Gesetzentwurf zurückgewiesen: Der Regionale Planungsverband Westsachsen hält dasHeuersdorf-Gesetz zwar für "verfassungsrechtlich legitimiert" aber in vielen Punkten für "nachbesserungsbedürftig" (Leipziger Volkszeitung / Borna, 31.05.1997, S. 18). In seiner Sitzung am 30.05.1997 wurde beanstandet, daß der eigentliche Zweck der Eingliederung verschleiert wird. Der Verband verlangt deshalb, daß die Begriffe Sozialverträglichkeit, Verursacherprinzip und Heuersdorf-Vertrag im revidierten Gesetzestext stehen. Er sieht keine Notwendigkeit, eine Eingliederung nach Regis-Breitingen am 01.07.1998 vorzunehmen. Der mit energiepolitischen Argumenten begründete Antrag des Heuersdorfer Bürgermeisters Horst Bruchmann auf Rücknahme des Verbandsbeschlusses vom 18.08.1995 zu m Abbau der Heuersdorfer Kohle wurde vertagt.

Termine in Heuersdorf

18. Juni: Eröffnungsgottesdienst zum 27. Deutschen Evangelischen Kirchentag (18 Uhr)

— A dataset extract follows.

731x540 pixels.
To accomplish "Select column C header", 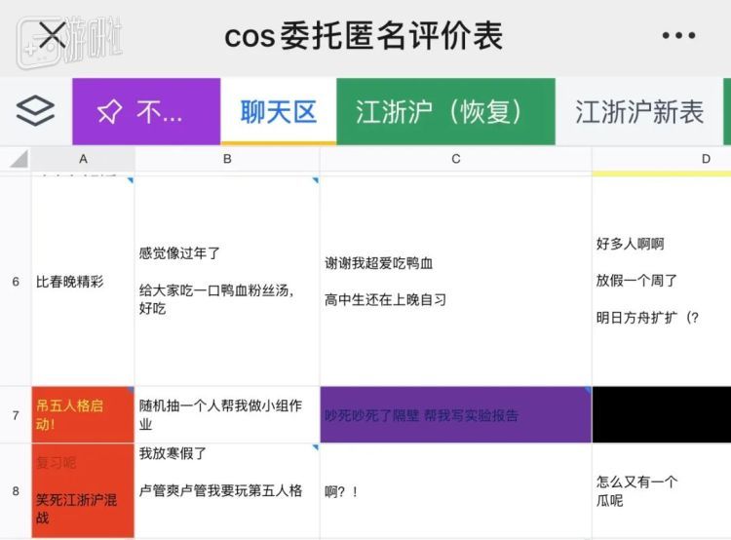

26. - 29. Juni: Gemeindeveranstaltung "700 Jahre Heuersdorf " (am 26.06. ab 19 Uhr)

Rückblende

Die Welt vom 25.07.1994: "Für die unrühmlichen Kapitel der Vergangenheit will die ‘neue Mibrag', wie (Geschäftsführer Gerd) Spaniol betont, nicht haftbar gemacht werden. Bei Umsiedlungen sollen jetzt die Belange der Menschen Priorität haben. Das kostet freilich Geld. In Großgrimma mindestens 120 Mio. DM, im viel kleineren Heuersdorf wohl einiges mehr. ‘Dort haben wir ein in Deutschland bisher einmaliges Angebot gemacht'. (Ein schriftliches Angebot liegt der Gemeindeverwaltung noch nicht vor.)... Schließlich sei ein beträchtlicher Betrag für den Erhalt ‘allgemeiner Schutzgüter' - wie die Förderung des Vereinslebens (um die Auszahlung weigert sich die Mibrag)... - vorgesehen... Der Abbau der Kohle soll 2007 erfolgen, eine Umsiedlung braucht mindestens eine Dekade Vorlauf".

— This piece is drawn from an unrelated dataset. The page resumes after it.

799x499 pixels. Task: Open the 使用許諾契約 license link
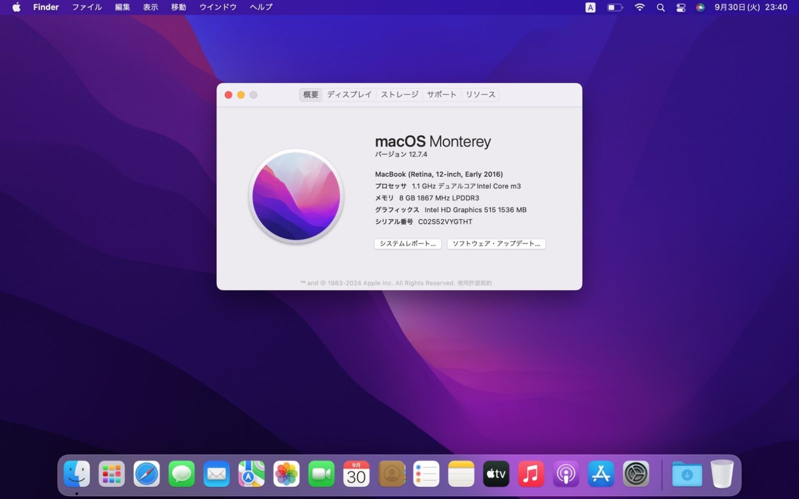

Leipziger Volkszeitung vom 24.02.1995: Mibrag-Geschäftsführer Gerd Spaniol zu den Umsiedlungskosten für Heuersdorf: "Wenn die Gemeinde an einen neuen Standort umzieht, kostet es die Mibrag 80 Millionen. Zieht sie nicht um, kostet es die Existenz des Unternehmens". Die Mibrag verzeichnete 1996 einen "Jahresfehlbetrag" von 132,1 Mio. DM.